Readme

Dataset Description

The VOiCES corpus is a collaboration between SRI International and Lab41, In-Q-Tel, presenting audio recorded in acoustically challenging conditions. Recordings took place in real rooms of various sizes, capturing different background and reverberation profiles for each room. Various types of distractor noise were simultaneously played with clean speech. Audio was recorded at a distance using various microphones placed throughout the room. To imitate human behavior during conversation, the foreground loudspeaker was placed on a motorized platform that rotated over a range of angles during recordings.

Three hundred distinct speakers from LibriSpeech’s “clean” data subset were selected as the source audio, ensuring a 50-50 female-male split. In preparation for upcoming data challenges, the first release of the VOiCES corpus will include 200 speakers only. The remaining 100 speakers will be reserved for model validation; the full corpus (300 speakers) will be released once the data challenge is closed.

Description of Files

VOiCES_competition was a release designed for a special competition workshop at InterSpeech 2019. See the README inside the archive for more information on the structure and arrangement of the dataset.

VOiCES_release is the full VOiCES dataset with a general purpose directory structure. VOiCES_devkit is a subset of the data (detailed below) designed for easier experimentation and development. Both VOiCES_release and VOiCES_devkit have the same directory structure.
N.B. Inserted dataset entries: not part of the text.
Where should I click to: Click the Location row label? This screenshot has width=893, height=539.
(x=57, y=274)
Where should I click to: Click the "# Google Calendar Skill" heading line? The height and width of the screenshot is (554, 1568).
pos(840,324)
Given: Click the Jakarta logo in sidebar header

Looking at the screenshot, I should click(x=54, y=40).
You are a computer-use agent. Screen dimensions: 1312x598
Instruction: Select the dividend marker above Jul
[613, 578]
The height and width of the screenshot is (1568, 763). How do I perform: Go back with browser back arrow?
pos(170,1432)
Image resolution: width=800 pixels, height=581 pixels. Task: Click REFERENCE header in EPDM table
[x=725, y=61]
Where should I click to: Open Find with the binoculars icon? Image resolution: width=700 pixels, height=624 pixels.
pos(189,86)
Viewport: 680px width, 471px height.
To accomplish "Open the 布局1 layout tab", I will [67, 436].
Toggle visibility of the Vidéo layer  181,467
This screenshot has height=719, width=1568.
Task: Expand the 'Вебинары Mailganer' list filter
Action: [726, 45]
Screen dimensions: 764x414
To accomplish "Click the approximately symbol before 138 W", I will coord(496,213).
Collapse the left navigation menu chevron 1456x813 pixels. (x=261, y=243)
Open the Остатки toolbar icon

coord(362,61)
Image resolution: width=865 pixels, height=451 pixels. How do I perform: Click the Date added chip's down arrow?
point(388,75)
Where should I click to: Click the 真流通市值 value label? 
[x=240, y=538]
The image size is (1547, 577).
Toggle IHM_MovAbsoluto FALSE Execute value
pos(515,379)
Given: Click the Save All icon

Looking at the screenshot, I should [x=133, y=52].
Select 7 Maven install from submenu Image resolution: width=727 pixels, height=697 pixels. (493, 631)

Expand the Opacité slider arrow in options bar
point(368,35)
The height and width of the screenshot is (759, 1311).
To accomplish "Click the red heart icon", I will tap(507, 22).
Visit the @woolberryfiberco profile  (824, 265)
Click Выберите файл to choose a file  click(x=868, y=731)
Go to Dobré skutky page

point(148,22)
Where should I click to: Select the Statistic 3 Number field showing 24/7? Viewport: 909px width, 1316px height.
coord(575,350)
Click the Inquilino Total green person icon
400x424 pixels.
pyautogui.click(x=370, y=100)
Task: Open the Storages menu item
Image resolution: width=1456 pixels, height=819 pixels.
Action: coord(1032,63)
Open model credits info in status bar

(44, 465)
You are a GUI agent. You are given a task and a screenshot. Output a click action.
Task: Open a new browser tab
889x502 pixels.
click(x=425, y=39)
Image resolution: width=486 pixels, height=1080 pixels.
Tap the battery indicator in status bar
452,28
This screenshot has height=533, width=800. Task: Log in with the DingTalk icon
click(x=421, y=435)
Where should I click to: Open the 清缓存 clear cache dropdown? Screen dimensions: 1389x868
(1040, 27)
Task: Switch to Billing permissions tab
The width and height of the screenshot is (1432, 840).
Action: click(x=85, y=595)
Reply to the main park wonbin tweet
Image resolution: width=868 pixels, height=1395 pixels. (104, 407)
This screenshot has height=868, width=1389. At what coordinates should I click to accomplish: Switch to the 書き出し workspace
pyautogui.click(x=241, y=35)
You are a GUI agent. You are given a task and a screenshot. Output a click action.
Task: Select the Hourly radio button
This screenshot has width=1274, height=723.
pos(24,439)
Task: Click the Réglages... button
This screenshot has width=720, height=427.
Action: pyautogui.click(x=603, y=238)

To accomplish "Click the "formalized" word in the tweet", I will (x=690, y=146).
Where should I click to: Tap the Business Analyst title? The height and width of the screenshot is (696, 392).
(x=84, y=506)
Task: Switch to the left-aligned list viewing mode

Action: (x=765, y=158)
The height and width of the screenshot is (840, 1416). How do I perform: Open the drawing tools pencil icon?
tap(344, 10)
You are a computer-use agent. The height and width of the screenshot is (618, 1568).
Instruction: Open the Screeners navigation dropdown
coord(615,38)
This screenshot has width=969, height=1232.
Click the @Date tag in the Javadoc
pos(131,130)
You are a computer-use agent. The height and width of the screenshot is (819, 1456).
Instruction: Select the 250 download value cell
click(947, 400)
recording_data contains two files, distances.csv and quality_metrics.csv with useful information about the recordings. Both files have a row for every recording.

VOiCES_release

VOiCES_release contains all recordings from each room, mic, and under all distractor types. Rooms 1 and 2 have 12 mics, and rooms 3 and 4 have 20 mics. As there are four types of distractor noises, there are 256 VOiCES recordings per source recording. All source recordings have unique transcripts.

Subset	# Examples
Train	661,248
Test	337,920
Total	999,168

VOiCES_devkit

VOiCES_devkit is a subsample of the full VOiCES_release dataset. All of the speakers of the full dataset are retained. For each speaker we randomly selected two librispeech source recordings. For each source recording we retained all of the VOiCES recordings from microphones 1 and 5, the nearest and furthest mics, respectively, from the speaker. Otherwise all rooms and background distractor types are included for a total of 32 VOiCES recordings per source recording.

Subset	# Examples
Train	12,800
Test	6,400
Total	19,200

recording_data.tar.gz

recording_data.tar.gz contains two files, distances.csv and quality_metrics.csv, with auxiliary information for each recording in the VOiCES dataset, with a row for each recording.

distances.csv

Each row in this file contains the distance (in inches) from the foreground speaker, each of the distractor speakers, and the floor to the microphone for a given recording. Specifically, it has the following columns:

Column	Datatype	Description
distractor 1	integer	Inches from mic to 1st distractor speaker
distractor 2	integer	Inches from mic to 2nd distractor speaker
distractor 3	integer	Inches from mic to 3rd distractor speaker
floor	integer	Inches from mic to floor
foreground	integer	Inches from mic to source/foreground speaker
query_name	string	The recording filename without directory path or extension, useful as a key to join with other tables (e.g. index files)

quality_metrics.csv

This file contains a number of precomputed measures of speech quality or intelligibility for each recording. Intrusive methods use the original Librispeech source audio as the ground truth. For recordings where the VOiCES audio does not fully contain the source audio (detectable from comparing source_length and noisy_length in index files), all quality_metrics are set to -1.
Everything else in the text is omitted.